Task instructions
(1) Translate this sentence from the Manhattan dog owners article into Spanish: "Owners still gather of an evening, but the mood since September 11 has changed."
(2) According to the Manhattan dog owners article, where is the dog run that the owners visit?
(3) Reproduce word for word the part of the Manhattan dog owners article that begins with the words "At which point, owners" and ends with "to be ignored.".

[Provided text]

By ROGER FRANKLIN
Under normal circumstances owning a dog in Manhattan can be marvellously therapeutic. There is the obligation to take your best friend for a walk, the security of having a gruff sentinel to guard the apartment and, above all, the entre that a dog provides to one of Manhattan's stranger little subcultures.
Dog people gather nightly in the city's parks, the animals sniffing each other while their escorting humans honour odd rituals of their own.
Strangely, conversation tends to be initiated only through our animals. This leads to some ridiculous exchanges: "Hello, Bingo, how are you? Did Mommy get that new job?"
"Bingo's very happy because we got the promotion he wanted."
At which point, owners feel free to address each other directly and normal human interaction can begin. In a teeming city, a place where it is all too easy to see yourself as one isolated island in an archipelago of indifferent humanity, a dog can be a bridge to a wider world.
We owners hail the good looks of each other's pets and bask in their reflected glory. But since the Twin Towers came down, the canine magic hasn't been working quite so well, at least not at the dog run on East 42nd St, a urine-scented sanctuary in the shadow of the United Nations building.
Owners still gather of an evening, but the mood since September 11 has changed.
Efforts are made to talk of other things, but always, inevitably, the horror of 5000-odd bodies beneath the rubble refuses to be ignored.
A woman known to all as Murphy, a fashion-plate airhead with an English bulldog called Max, started it.
Over the weekend, she announced, she had driven to an upstate town with more lenient gun laws and bought herself a rifle. If a terrorist legion materialised on Midtown's streets, she would be armed and ready to fight back.
"Do you think, Max, that someone might be overreacting?" said a young guy who is dragged nightly to the park by Angus, a crotch-sniffing English mastiff.

[/Provided text]
[Data for review]

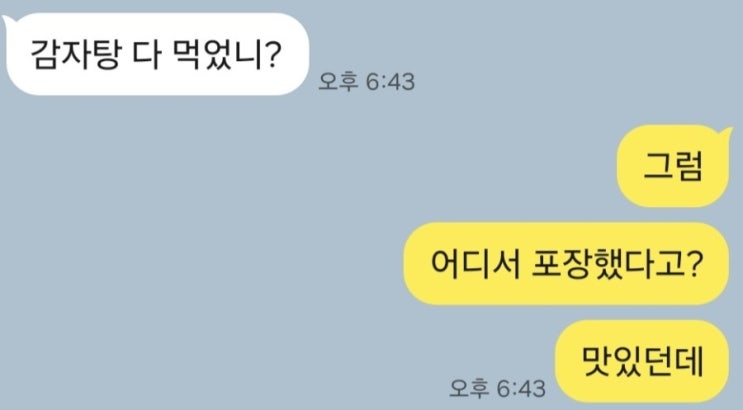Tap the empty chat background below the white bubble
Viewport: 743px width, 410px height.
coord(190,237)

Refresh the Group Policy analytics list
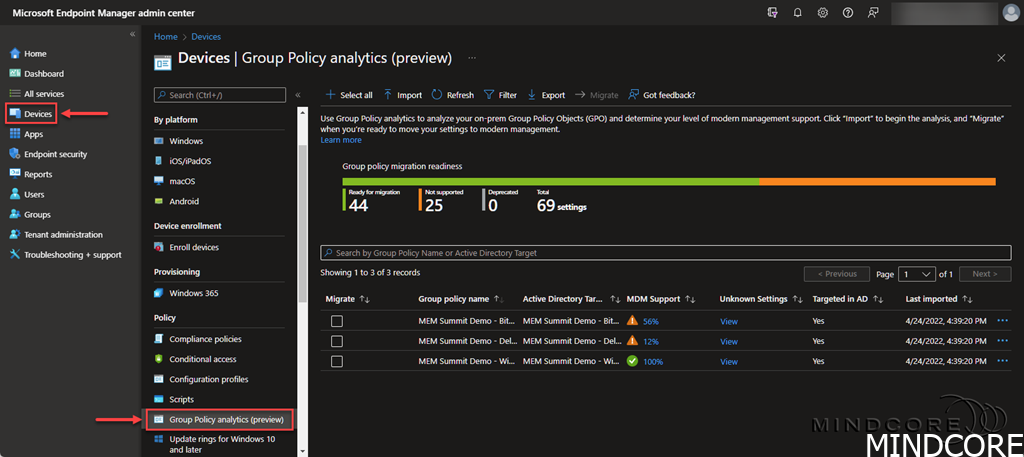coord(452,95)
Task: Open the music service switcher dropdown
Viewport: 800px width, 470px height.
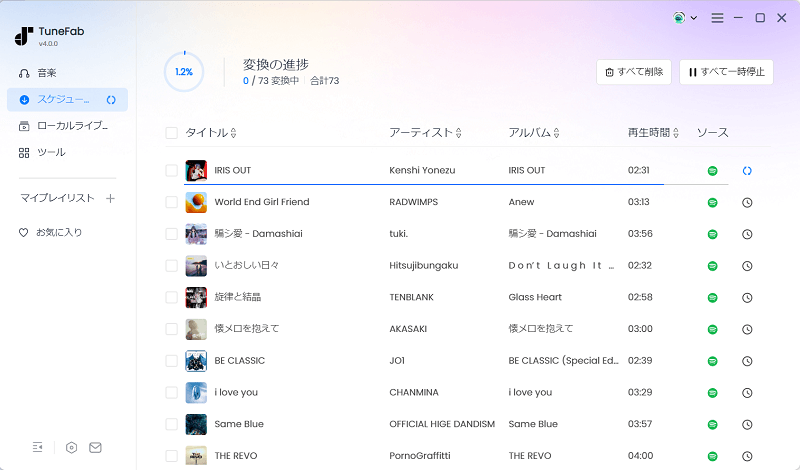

[/Data for review]
[Data for review]

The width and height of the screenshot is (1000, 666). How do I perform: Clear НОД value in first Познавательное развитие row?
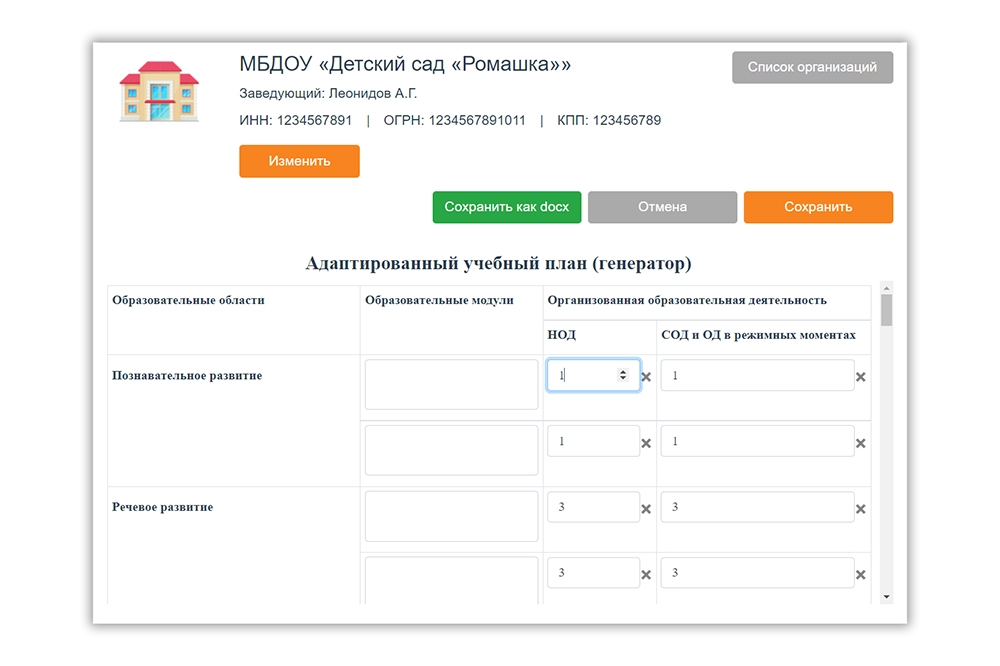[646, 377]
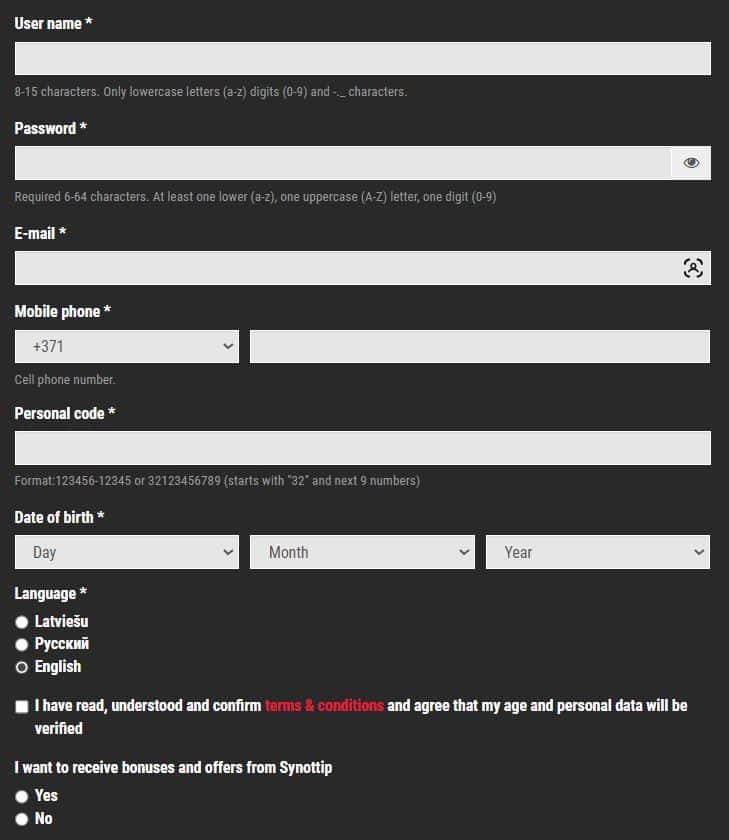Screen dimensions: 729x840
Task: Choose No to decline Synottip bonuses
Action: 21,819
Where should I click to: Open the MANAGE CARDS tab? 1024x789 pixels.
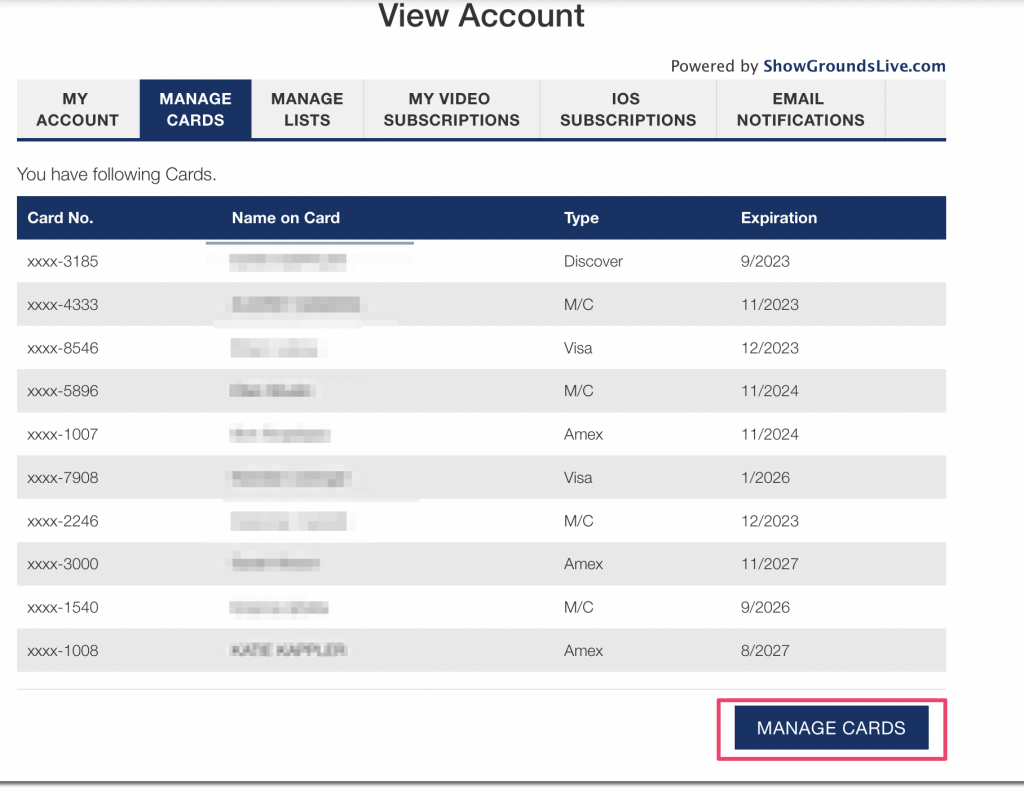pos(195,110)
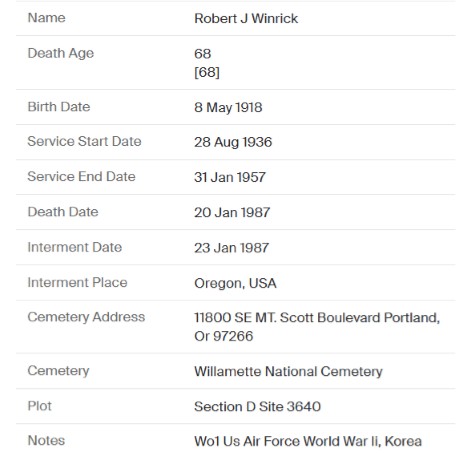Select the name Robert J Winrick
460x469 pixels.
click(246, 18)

[/Data for review]

Responses in order
(1) Los dueños todavía se reúnen por las tardes, pero el ambiente ha cambiado desde el 11 de septiembre.

(2) On East 42nd St, in the shadow of the United Nations building.

(3)
At which point, owners feel free to address each other directly and normal human interaction can begin. In a teeming city, a place where it is all too easy to see yourself as one isolated island in an archipelago of indifferent humanity, a dog can be a bridge to a wider world.
We owners hail the good looks of each other's pets and bask in their reflected glory. But since the Twin Towers came down, the canine magic hasn't been working quite so well, at least not at the dog run on East 42nd St, a urine-scented sanctuary in the shadow of the United Nations building.
Owners still gather of an evening, but the mood since September 11 has changed.
Efforts are made to talk of other things, but always, inevitably, the horror of 5000-odd bodies beneath the rubble refuses to be ignored.